# Instrução
Retome o texto sobre o ISS na importação de serviços e prossiga a partir de sua última frase.

# Texto da página

>>

O mesmo deve ocorrer com o ISS sobre serviços importados.
A
terceira razão que impede a incidência do ISS sobre a importação de serviços é
que a LC 116/03 não definiu quem seria o contribuinte do imposto nessa
hipótese. A única definição existente é a que se refere aos serviços que são
prestados internamente, e, nessa hipótese, o contribuinte é o prestador do
serviço.
Na
importação de serviços, o seu prestador está localizado no exterior, não
mantendo, portanto, vínculo jurídico com qualquer município brasileiro.
O
tomador (importador) do serviço, esse sim, deveria ter sido indicado
contribuinte (como faz a legislação do Imposto de Importação, ICMS, Cide e
PIS/Cofins–Importação) por ser o único que mantém relação pessoal e direta com
o fato gerador do imposto e que está apto a integrar a necessária relação
jurídico-tributária com o município.

<<

# Listagem de dados
>>

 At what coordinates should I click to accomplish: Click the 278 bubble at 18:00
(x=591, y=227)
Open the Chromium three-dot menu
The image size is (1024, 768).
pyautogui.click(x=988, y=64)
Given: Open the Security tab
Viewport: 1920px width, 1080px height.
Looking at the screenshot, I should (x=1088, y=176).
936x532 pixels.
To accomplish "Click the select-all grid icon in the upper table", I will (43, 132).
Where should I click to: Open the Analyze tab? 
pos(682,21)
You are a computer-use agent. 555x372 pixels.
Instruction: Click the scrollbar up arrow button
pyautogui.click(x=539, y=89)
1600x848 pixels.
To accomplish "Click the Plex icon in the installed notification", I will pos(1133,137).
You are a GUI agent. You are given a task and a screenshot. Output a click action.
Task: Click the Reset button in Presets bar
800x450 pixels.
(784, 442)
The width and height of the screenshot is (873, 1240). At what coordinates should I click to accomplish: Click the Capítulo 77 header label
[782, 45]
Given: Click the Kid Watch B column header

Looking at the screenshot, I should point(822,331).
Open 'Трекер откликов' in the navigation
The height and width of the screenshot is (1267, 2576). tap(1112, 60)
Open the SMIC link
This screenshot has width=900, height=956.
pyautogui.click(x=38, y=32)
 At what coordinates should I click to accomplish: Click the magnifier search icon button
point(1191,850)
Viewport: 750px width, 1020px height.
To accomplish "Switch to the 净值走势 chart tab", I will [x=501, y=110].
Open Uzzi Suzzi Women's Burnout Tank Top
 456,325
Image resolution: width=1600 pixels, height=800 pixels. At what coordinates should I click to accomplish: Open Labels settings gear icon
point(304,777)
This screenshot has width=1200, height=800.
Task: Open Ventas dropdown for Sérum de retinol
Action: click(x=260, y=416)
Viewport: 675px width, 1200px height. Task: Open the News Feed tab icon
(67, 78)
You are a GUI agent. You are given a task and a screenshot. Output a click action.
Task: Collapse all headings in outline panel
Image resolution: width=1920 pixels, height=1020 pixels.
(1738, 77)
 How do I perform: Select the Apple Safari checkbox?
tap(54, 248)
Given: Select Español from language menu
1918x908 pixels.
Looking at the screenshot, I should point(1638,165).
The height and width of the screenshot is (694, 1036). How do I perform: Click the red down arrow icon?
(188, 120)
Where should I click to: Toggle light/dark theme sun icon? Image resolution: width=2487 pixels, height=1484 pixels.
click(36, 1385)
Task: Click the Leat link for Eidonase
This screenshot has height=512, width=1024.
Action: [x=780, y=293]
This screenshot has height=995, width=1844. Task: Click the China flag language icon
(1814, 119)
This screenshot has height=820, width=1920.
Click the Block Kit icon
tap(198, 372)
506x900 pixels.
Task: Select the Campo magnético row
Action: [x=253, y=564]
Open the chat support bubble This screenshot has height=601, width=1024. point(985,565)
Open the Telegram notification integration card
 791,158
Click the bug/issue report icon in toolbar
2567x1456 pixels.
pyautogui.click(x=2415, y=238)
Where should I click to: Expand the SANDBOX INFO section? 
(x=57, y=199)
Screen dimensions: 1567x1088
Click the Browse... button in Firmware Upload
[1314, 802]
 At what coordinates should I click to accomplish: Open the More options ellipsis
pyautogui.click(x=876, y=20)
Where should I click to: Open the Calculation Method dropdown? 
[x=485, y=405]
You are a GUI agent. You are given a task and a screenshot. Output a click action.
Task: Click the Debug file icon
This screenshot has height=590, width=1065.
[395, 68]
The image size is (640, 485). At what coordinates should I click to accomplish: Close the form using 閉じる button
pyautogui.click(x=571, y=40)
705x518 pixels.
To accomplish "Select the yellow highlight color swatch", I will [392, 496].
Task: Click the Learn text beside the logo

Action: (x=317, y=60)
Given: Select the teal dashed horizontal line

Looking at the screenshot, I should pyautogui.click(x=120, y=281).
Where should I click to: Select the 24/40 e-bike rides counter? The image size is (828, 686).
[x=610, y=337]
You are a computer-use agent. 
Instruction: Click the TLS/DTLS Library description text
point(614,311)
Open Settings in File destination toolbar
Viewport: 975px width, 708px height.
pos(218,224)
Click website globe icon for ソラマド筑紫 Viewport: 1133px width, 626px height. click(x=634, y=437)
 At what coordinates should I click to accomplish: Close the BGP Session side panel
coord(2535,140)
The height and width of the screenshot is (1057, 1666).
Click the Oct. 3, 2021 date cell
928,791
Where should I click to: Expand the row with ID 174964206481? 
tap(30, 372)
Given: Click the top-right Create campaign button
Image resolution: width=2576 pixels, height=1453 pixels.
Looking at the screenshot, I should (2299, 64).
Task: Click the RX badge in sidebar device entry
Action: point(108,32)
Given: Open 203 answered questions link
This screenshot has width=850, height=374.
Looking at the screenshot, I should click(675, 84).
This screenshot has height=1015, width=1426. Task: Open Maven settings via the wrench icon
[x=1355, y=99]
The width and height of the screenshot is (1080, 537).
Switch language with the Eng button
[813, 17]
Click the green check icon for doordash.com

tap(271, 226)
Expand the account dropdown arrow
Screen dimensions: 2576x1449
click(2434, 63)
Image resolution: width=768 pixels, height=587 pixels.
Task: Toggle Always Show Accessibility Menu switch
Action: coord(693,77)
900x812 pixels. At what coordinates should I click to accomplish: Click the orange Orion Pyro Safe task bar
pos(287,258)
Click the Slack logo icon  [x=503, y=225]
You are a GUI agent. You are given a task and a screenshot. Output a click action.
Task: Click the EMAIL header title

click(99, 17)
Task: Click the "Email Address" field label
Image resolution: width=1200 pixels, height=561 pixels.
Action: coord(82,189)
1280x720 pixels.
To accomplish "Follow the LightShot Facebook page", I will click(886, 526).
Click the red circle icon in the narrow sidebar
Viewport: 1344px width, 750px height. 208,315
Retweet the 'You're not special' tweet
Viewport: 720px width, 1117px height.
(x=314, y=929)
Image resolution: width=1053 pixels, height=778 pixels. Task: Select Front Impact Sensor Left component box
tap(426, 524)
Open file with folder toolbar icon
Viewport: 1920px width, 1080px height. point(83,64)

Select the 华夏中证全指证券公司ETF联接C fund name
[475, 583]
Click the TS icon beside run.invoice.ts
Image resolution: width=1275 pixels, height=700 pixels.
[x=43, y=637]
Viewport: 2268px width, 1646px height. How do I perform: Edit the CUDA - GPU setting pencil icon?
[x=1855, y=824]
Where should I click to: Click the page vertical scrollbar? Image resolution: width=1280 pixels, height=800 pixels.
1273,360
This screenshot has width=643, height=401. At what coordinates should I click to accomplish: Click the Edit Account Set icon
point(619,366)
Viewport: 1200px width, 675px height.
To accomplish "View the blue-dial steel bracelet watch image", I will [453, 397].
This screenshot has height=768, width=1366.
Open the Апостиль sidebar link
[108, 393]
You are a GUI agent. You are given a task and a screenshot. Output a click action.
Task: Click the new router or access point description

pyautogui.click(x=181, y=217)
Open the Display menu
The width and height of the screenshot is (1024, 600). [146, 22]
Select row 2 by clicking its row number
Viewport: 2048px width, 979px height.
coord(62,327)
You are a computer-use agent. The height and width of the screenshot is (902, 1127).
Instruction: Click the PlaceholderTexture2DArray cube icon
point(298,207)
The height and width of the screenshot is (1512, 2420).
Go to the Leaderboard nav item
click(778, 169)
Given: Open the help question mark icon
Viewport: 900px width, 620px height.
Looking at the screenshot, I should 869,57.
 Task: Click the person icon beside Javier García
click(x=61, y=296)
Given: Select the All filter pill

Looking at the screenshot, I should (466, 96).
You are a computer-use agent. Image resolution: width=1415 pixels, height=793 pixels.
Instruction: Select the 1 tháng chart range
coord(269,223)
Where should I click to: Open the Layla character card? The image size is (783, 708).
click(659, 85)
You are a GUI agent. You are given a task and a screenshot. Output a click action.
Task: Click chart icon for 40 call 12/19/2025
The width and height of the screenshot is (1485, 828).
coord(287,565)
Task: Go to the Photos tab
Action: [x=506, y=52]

<<

# Resultado do exercício
A
ausência dessa determinação importa em descumprimento do nosso sistema
tributário constitucional vigente, que impõe a definição do contribuinte do
tributo como pré-requisito para sua exigibilidade.
Note-se
que a LC 116/03 não supre esse requisito constitucional ao eleger como
responsável pelo pagamento do ISS "o tomador ou intermediário de serviço
proveniente do exterior do país", pois, se não há contribuinte, como visto
acima, não há que se falar em responsabilidade tributária de quem quer que
seja.
A
quarta e última razão é que serviços prestados no exterior não podem ser
considerados inseridos na competência dos municípios para fazer incidir o ISS.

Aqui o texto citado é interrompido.